I close the door to my room behind me and collapse onto the bed, my pulse pounding an erratic beat inside my ears. I try to count my breaths, to close my eyes and be present, but none of the usual tricks work.
This is not the first time my face has been plastered on the cover of trashy tabloids. It comes with the territory, particularly post-breakup. After my first boyfriend in LA, Sebastian, it was a circus. Word was he was cheating with one of his backup singers. Then: all his backup singers.
After Caleb, I was the one who was moving on too fast. I was “heartless” and “career obsessed” for ending things and moving to New York when my second album took off and his, well, didn’t. I could have set the record straight, done an interview and insisted that he broke up with me, but Terry was sure it would only make things worse. The best thing to do with this kind of press is ignore it. Days later, it’s always somebody else’s heartbreak, someone else’s mistake—real or fabricated—staring back at the world from the checkout racks.
But this time, somehow, I’m not prepared. Being here, away from everything, it’s easy to forget that the world is still chugging along. Jed is still touring, answering questions, being who his fans want him to be. I’m not. I’m nowhere. So I’m fair game.

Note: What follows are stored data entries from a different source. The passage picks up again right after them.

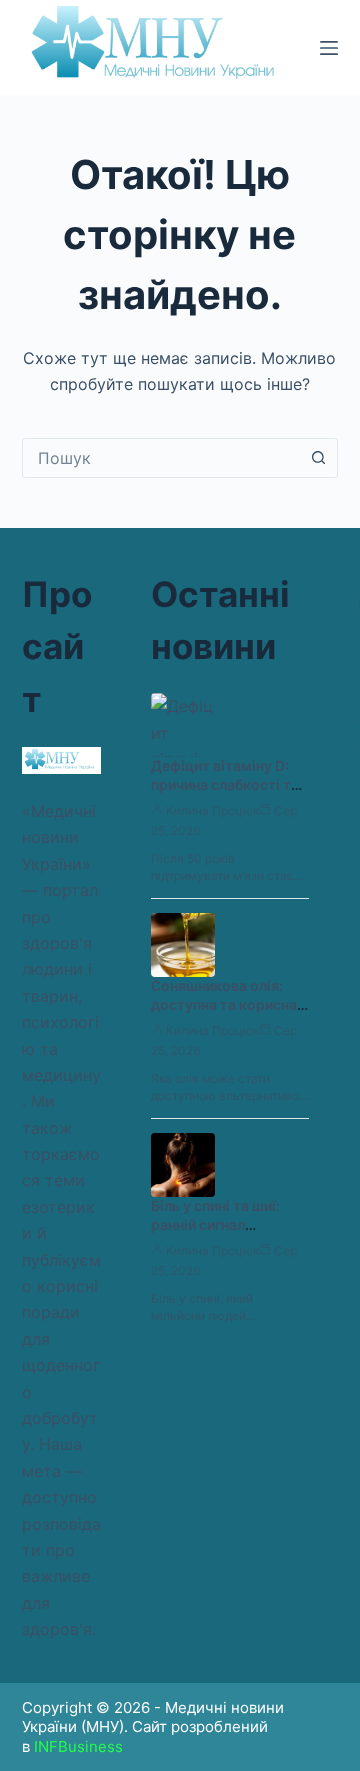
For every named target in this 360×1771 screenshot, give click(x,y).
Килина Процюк (212, 810)
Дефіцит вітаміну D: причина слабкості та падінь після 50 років (225, 784)
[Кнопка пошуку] (318, 458)
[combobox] (161, 458)
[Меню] (329, 48)
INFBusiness (78, 1746)
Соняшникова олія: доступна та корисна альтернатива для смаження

I open the magazine on top and flip slowly to the center spread. It’s all there. Our last dinner date. The stupid soup. A grainy shot of me watching Jed’s car as it sped away, spare keys dangling in one hand, staring after him like an abandoned puppy.
I quickly scan the poorly written copy, quoting various “inside sources” about our relationship, how it had been stalled for months. “Lily is ready to settle down, and Jed isn’t. The pressure became too much.”

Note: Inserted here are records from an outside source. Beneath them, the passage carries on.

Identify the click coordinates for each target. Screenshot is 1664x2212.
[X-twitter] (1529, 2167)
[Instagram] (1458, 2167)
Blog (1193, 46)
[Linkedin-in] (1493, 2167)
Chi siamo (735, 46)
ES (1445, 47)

I scoff. Pressure? The only thing I ever pressured him to do was sleep in on Sundays and eat fewer carbs. Tess was right. There’s not a single kernel of truth to be found anywhere.

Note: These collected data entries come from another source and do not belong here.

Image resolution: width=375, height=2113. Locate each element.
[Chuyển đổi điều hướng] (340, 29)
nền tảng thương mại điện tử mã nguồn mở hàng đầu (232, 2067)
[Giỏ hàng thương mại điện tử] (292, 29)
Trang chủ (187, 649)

But as my eyes travel down the page, they land on a quote that makes my stomach drop. “Sources say that Lily’s new album, Forever, was a promise to Jed. A promise he wasn’t ready to make. ‘It was never the big, epic romance everyone wanted it to be,’ says one inside source. ‘Maybe Lily thought they were Forever, but Jed never saw it that way. Just last month she wanted him to fly home to meet her family. He pretended he was busy with work, but really he thought things were moving too fast.”
My heart feels like it’s being squeezed in a vise. It was my grandparents’ fiftieth wedding anniversary. My parents had planned a surprise party at the Italian restaurant where Grandpa had proposed. Jed promised he’d come, but at the last minute a bunch of appearances were added to his schedule. I hadn’t told anyone he was coming. He had a habit of double-booking himself, and I was tired of getting everyone’s hopes up.
There’s a timid knock at the door. Without waiting for an answer, Tess and Sammy shuffle carefully into the room. “Are you okay?”
Sammy slumps beside me and rests her head on my shoulder.
“He talked to them,” I say, my voice a trembling whisper. “He had to. There are things in there …”
“We know,” Tess says quietly. “We’re so sorry.”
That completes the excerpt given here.